• [Required action 1]: Reproduce the passage of the RN-to-BSN curriculum page that starts with "The RN-to-BSN courses" and goes on through "33 credits automatically.", word for word.
• [Required action 2]: Continue the RN-to-BSN curriculum page below, picking up right after its final sentence.

• [Text excerpt]:
+ + + + +

Online RN-to-BSN Curriculum

Learn the skills you need to lead.

As an online student with Widener University, you’re learning with a National League for Nursing Center of Excellence, 2013–2022.

We’ve crafted our online RN-to-BSN curriculum according to the American Association of Colleges of Nursing (AACN) Essentials. These guidelines prepare you to stand out as an exceptional nursing candidate for facilities that are striving to obtain Magnet Recognition Status.

Our comprehensive online RN-to-BSN curriculum challenges you to upgrade your expertise through critical thinking and examining evidence-based practice, leadership, and population health as they affect future directions in nursing and health care delivery.

RN-to-BSN Credit Breakdown

  • 30 total credits online
  • 8 courses
  • You will also earn 59 credits for completing prerequisite courses and 33 credits just for possessing your RN license

The RN-to-BSN courses provide you with a swift, flexible path to achieving your BSN. You can earn credits for both prior coursework and your own nursing experience, which allows you to earn your degree in less than one year. With your active RN license, you will be granted an additional 33 credits automatically.

The prerequisites for our online RN-to-BSN program are flexible when compared to other schools. Call a program manager at 1-844-386-7321 to find out how your previous academic experience qualifies for credits, or request more information.

RN-to-BSN Program Outcomes:

By graduation, you will be prepared to:

  • Provide and support quality, evidence-based nursing care
  • Understand health care policy, finance, and regulatory environments
  • Make decisions with an awareness of local, national, and global trends
  • Perform developmentally and culturally appropriate patient and family assessments, including comprehensive appraisals of physical, behavioral, socioeconomic, and environmental parameters
  • Apply evidence-based practice (EBP) in patient care

The Online RN-to-BSN Core Curriculum at a Glance

Core Curriculum

This course focuses on the synthesis of leadership and management roles and theories. The course facilitates personal growth and professional practice for safe, evidence-based, quality, patient-centered care and clinical outcomes. Student support for professional practice occurs through exploration of competencies in leadership and management, interdisciplinary communication, collaboration, conflict management, teamwork, delegation, prioritization, change, resource management, and decision-making. A guided project provides an opportunity for the student to develop in the roles of leader, manager, and member of a profession. Students use evidence-based practice to design and plan a quality improvement project in an approved health care setting in order to demonstrate and apply knowledge, skills, and attitudes required in professional practice. This is a writing-enhanced course. Prerequisite: Registered nurse.

+ + + + +

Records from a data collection
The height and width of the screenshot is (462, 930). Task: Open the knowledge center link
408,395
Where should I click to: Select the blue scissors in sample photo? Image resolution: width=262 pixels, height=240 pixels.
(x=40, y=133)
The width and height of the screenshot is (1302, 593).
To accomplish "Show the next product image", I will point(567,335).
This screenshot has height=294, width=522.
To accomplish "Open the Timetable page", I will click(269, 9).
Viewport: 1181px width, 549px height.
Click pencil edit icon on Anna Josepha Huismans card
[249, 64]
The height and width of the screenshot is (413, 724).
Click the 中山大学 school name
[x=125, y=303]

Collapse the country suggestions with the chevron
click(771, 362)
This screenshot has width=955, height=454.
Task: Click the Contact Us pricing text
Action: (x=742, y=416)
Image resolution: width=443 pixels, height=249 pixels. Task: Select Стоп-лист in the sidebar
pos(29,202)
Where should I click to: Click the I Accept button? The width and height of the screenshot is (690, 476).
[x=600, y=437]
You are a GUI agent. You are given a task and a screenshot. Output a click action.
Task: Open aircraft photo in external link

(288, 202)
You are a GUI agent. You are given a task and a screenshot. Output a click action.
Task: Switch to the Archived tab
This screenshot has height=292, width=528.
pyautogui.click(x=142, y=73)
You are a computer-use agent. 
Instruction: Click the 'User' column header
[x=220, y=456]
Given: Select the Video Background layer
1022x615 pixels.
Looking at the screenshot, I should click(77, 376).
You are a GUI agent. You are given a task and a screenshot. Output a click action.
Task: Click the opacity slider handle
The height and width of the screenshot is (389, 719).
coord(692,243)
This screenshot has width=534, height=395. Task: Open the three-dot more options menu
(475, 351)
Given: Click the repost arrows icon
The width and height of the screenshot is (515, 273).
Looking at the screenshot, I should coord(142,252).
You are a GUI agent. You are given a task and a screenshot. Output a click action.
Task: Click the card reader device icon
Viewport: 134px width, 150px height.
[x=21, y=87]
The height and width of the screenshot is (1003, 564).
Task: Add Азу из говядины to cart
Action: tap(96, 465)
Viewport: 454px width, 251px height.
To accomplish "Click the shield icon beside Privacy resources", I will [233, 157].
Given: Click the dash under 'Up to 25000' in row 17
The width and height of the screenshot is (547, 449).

+ + + + +

• [Exercise answer 1]:
The RN-to-BSN courses provide you with a swift, flexible path to achieving your BSN. You can earn credits for both prior coursework and your own nursing experience, which allows you to earn your degree in less than one year. With your active RN license, you will be granted an additional 33 credits automatically.

• [Exercise answer 2]:
Course outcomes:

  • Discuss selected leadership and management roles and theories relevant to nursing leadership development.
  • Describe the organizational structure, culture, and behaviors that influence health care environments, professional development, and positive patient outcomes.
  • Apply concepts of team building, oral communication, and emotional intelligence that enhance the nurse leader role through self-reflective practice.
  • Design a theoretically grounded, evidence-based, personal leadership plan for leadership growth and development.
  • Apply concepts of critical thinking, problem-solving, and decision-making to address organizational quality improvement and management.
  • Use the nursing process, identify evidence-based best practices and incorporate technology to assess professional practice for safe, quality health care.
  • Develop a project plan based on the current literature that incorporates the concepts of leadership, collaboration, prioritization, timelines, and delegation to address an organizational problem in the provision of safe, ethical, and effective patient care.
  • Demonstrate achievement in disciplinary writing through self-efficacious practices commensurate with RN-BSN Program Completion Standards, and Baccalaureate Essentials (AACN), for writing competency in professional degree programs.

This course focuses on the economic, political, and social factors that influence and affect nursing care in the 21st century. Students examine the ethical, financial, legal, and social aspects of the health care delivery system and its functions. The course focuses on historical and current processes that shape health care policies, the impact of policy decisions, and how resources can be used effectively with the three main cornerstones of health care delivery: access, cost, and quality. Students discuss the role of information technology in managing health care and the impact on cultural and global trends. This course introduces the role of the nurse as advocate and change agent in influencing policy decisions that improve patient, provider, and system outcomes. It also focuses on strategies for shaping future health care policy and the needs of vulnerable and culturally diverse populations. Prerequisite: Registered nurse.

Course outcomes:

  • Discuss the social and political factors that influence and affect nursing care.
  • Examine the ethical, financial, social, and legal aspects of the health care delivery system and its function.
  • Discuss U.S. health care system issues facing health care providers, patients, and systems related to patient outcomes.
  • Relate the impact of cultural and global trends to local health issues.
  • Describe the health policy needs of vulnerable and culturally diverse populations.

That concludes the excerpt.